Rwanda is set to undergo a credit rating, the second in a period of one year.Last year, Fitch raised its rating for Rwanda to “B”, an acknowledgement of the country’s improved macroeconomic satiability.American-based Standard & Poor’s (S&P) will carry out the second rating, which is expected to be completed by the end of this year.

Rwanda is set to undergo a credit rating, the second in a period of one year.

Last year, Fitch raised its rating for Rwanda to “B”, an acknowledgement of the country’s improved macroeconomic satiability.

American-based Standard & Poor’s (S&P) will carry out the second rating, which is expected to be completed by the end of this year.

During the process, S&P will, among other things, consider Rwanda’s economic status, transparency in the capital market, level of private and public investment flows, political stability as well as foreign currency reserves.

Rwanda’s economy is projected to grow at an average of 8 per cent in the medium term—higher than the average Sub-Saharan Africa growth of 5.5 per cent in 2011, while inflation is expected to be contained to a single-digit.

Rwanda is also projected to consolidate her macroeconomic stability through enhancing domestic revenue mobilisation to trim the fiscal deficit and the country’s aid dependency.

If S&P upgrades Rwanda—which plans to issue a sovereign bond—to a higher rating, it means that investors would be able to easily buy government bonds.

Rwanda has an ambitious development program.

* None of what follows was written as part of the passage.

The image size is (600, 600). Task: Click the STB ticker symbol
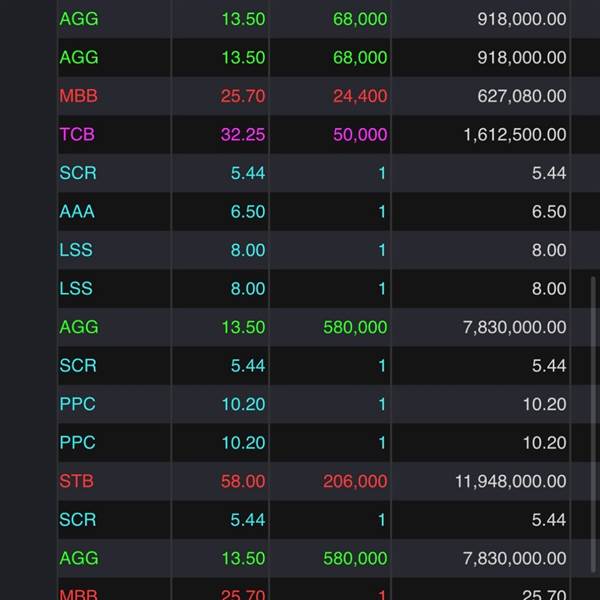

However, access to long term capital is still a challenge to both the government and the private sector.

An improved credit rating will, therefore, improve investor confidence and raise the already considerable interest foreign investors have in the country.

This would hence facilitate the government to easily borrow money from large financial institutions or public debt markets to finance its development agenda.